Dataset excerpt:

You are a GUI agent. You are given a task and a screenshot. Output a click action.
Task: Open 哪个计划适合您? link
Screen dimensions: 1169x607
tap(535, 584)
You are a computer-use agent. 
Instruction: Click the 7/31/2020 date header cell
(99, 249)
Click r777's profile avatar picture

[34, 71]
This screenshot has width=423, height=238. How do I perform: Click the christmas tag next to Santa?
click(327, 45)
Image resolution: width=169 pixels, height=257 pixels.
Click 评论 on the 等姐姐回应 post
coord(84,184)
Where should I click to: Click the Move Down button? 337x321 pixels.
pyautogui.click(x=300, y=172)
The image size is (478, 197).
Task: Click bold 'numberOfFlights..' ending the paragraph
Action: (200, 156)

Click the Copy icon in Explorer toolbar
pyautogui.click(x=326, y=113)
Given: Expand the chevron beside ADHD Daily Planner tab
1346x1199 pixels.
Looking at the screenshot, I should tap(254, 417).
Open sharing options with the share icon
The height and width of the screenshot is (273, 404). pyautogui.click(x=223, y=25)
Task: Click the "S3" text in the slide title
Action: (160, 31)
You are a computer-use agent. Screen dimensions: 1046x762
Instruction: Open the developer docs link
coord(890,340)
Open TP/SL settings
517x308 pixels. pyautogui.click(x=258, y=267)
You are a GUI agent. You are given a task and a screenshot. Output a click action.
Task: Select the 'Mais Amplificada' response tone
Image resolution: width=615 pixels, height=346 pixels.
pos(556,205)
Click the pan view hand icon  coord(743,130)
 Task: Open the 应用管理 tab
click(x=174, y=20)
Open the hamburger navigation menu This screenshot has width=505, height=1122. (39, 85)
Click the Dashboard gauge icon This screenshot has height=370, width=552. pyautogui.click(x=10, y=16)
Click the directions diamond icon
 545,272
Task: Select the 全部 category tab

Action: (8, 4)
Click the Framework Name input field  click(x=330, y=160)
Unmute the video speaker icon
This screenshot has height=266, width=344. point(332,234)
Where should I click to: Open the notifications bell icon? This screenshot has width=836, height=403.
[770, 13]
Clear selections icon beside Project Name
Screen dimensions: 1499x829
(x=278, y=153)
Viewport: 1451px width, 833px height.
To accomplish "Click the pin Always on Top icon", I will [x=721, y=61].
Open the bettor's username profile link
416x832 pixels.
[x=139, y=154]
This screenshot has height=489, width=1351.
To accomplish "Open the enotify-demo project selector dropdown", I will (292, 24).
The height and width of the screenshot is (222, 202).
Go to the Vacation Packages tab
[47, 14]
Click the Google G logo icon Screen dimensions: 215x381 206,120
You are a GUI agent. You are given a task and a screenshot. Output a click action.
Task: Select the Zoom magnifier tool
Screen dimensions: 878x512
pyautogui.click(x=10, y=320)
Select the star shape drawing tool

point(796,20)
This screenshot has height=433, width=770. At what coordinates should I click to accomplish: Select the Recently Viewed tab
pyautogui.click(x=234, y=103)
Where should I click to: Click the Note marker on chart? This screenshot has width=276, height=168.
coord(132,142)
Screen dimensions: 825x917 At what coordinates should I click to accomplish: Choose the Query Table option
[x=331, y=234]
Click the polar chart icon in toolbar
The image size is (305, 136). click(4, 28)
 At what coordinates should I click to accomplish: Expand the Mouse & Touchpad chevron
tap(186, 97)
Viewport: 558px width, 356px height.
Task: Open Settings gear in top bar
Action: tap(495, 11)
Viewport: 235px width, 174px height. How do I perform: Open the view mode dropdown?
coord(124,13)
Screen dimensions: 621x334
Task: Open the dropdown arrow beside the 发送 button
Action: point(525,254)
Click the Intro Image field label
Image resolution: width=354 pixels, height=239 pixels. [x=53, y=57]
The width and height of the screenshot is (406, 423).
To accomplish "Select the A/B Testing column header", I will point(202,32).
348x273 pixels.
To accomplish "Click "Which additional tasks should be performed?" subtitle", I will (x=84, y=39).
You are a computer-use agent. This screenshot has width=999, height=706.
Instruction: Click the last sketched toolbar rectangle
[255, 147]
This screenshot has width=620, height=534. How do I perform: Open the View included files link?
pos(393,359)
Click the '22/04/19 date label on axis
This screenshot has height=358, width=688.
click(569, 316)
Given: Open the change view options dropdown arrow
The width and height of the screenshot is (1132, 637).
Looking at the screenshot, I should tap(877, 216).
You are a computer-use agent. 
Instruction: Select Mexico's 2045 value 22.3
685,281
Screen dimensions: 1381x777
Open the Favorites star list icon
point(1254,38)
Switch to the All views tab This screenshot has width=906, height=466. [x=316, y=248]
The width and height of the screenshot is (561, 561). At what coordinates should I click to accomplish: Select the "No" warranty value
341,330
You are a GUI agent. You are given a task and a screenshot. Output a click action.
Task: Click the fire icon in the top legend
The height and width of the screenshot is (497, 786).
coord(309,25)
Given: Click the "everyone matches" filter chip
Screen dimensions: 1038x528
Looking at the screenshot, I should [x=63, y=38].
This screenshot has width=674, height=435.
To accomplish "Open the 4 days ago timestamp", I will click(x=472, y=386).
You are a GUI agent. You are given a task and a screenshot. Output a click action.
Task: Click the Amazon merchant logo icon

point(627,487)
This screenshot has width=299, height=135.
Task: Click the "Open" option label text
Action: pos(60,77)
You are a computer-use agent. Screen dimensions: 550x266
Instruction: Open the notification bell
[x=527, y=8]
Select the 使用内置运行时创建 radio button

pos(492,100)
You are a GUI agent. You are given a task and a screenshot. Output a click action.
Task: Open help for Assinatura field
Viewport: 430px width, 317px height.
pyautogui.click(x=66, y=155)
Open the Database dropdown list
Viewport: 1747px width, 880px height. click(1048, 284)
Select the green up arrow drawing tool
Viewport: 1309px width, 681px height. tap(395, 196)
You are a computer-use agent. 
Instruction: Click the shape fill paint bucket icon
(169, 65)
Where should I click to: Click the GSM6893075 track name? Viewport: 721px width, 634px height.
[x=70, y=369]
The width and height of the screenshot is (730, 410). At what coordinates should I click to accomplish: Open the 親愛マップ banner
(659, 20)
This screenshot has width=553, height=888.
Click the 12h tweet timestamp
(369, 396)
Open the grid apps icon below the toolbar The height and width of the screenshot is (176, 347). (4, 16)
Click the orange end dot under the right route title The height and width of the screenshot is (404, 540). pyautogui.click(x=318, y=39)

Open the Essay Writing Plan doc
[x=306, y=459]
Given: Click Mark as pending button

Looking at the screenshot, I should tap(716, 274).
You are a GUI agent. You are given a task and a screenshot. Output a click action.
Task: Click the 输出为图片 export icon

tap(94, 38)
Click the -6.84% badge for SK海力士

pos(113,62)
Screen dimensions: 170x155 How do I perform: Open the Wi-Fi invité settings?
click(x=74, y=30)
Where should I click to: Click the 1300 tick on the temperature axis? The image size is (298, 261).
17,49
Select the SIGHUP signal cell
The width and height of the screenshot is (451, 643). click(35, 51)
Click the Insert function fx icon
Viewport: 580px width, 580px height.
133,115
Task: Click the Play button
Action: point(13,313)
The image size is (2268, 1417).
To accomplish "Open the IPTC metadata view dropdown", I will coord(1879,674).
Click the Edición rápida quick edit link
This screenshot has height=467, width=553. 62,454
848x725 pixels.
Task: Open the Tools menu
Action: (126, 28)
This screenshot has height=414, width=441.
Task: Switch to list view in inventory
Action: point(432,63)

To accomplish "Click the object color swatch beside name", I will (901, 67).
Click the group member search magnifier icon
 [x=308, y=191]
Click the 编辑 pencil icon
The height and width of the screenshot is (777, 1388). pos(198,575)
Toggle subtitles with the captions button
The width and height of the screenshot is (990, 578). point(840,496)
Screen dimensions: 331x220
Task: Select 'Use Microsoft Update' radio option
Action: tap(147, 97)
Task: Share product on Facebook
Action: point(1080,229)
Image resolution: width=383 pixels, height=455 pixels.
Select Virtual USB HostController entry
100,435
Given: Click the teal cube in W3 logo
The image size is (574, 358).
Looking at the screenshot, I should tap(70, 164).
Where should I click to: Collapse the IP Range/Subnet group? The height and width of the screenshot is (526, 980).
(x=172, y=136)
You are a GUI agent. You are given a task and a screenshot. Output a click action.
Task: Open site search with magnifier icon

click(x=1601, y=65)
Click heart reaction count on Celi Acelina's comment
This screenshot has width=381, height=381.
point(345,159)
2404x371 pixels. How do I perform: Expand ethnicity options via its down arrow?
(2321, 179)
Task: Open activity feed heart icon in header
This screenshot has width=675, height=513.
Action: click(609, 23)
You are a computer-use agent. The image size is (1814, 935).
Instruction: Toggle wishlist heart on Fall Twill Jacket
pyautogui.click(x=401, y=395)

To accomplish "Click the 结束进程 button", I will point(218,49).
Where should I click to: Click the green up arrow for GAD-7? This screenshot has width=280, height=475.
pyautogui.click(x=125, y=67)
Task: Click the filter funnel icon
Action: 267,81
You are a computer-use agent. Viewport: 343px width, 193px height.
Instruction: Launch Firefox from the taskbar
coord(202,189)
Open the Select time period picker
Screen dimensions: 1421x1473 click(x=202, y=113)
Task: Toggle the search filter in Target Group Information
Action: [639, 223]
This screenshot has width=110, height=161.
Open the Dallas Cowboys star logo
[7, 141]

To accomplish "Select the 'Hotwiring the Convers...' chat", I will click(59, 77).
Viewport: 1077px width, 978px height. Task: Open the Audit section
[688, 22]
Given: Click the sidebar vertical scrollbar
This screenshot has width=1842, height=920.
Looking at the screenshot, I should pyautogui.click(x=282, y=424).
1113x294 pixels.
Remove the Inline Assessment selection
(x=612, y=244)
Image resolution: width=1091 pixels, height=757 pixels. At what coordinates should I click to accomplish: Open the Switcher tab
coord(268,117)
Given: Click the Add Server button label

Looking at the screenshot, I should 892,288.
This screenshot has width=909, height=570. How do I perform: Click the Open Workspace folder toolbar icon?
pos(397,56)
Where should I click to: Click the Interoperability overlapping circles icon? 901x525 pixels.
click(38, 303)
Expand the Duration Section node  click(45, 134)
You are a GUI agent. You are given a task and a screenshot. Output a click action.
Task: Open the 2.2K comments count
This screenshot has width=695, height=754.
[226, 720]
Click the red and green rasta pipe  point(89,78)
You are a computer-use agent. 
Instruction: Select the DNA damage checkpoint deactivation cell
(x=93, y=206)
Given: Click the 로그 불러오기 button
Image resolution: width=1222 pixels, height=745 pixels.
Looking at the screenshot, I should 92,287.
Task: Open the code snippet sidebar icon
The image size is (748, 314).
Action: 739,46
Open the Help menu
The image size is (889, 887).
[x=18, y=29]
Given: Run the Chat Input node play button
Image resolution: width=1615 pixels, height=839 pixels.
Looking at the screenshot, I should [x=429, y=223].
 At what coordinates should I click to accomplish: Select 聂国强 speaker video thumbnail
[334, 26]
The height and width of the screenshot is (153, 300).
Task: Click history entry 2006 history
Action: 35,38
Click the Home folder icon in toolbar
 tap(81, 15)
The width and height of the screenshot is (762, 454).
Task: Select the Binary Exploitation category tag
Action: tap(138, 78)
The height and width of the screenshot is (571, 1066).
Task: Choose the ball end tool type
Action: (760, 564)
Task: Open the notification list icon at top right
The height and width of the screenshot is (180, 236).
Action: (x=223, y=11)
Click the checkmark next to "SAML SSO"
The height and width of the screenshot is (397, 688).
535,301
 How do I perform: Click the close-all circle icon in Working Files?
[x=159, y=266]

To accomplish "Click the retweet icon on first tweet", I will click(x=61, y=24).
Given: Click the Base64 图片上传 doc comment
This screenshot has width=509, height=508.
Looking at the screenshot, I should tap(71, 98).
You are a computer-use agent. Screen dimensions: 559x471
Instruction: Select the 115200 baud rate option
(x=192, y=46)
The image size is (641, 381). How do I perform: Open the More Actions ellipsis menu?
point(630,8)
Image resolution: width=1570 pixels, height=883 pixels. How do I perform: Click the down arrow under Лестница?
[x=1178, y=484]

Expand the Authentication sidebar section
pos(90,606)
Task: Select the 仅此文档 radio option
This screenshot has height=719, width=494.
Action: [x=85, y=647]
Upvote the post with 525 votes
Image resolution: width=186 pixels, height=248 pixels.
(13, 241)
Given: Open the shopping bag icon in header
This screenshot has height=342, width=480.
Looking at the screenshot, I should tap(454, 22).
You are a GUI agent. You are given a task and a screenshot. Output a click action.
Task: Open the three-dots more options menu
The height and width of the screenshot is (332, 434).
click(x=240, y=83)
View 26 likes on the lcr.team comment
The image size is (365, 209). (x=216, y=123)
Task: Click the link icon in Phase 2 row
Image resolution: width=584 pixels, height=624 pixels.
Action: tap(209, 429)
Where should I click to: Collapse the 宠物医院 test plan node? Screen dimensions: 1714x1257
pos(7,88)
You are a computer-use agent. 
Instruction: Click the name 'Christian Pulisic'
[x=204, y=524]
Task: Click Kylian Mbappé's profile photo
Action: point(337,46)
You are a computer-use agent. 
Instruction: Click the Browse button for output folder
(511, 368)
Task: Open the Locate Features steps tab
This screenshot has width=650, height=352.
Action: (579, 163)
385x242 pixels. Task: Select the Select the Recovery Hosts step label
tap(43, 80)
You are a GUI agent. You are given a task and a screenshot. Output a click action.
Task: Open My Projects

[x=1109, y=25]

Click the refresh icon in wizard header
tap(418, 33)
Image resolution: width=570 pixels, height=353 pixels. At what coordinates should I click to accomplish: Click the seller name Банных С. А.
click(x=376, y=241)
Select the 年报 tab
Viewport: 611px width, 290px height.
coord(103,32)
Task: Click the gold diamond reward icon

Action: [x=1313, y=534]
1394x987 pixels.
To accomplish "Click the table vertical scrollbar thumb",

__BRIEF__. Retype the lines between the one holding "Image resolution: width=1091" and the one holding "[x=18, y=29]", inclusive, exactly as they stand.

__WRITTEN RESPONSE__.
Image resolution: width=1091 pixels, height=757 pixels. At what coordinates should I click to accomplish: Open the Switcher tab
coord(268,117)
Given: Click the Add Server button label

Looking at the screenshot, I should 892,288.
This screenshot has width=909, height=570. How do I perform: Click the Open Workspace folder toolbar icon?
pos(397,56)
Where should I click to: Click the Interoperability overlapping circles icon? 901x525 pixels.
click(38, 303)
Expand the Duration Section node  click(45, 134)
You are a GUI agent. You are given a task and a screenshot. Output a click action.
Task: Open the 2.2K comments count
This screenshot has width=695, height=754.
[226, 720]
Click the red and green rasta pipe  point(89,78)
You are a computer-use agent. 
Instruction: Select the DNA damage checkpoint deactivation cell
(x=93, y=206)
Given: Click the 로그 불러오기 button
Image resolution: width=1222 pixels, height=745 pixels.
Looking at the screenshot, I should 92,287.
Task: Open the code snippet sidebar icon
The image size is (748, 314).
Action: 739,46
Open the Help menu
The image size is (889, 887).
[x=18, y=29]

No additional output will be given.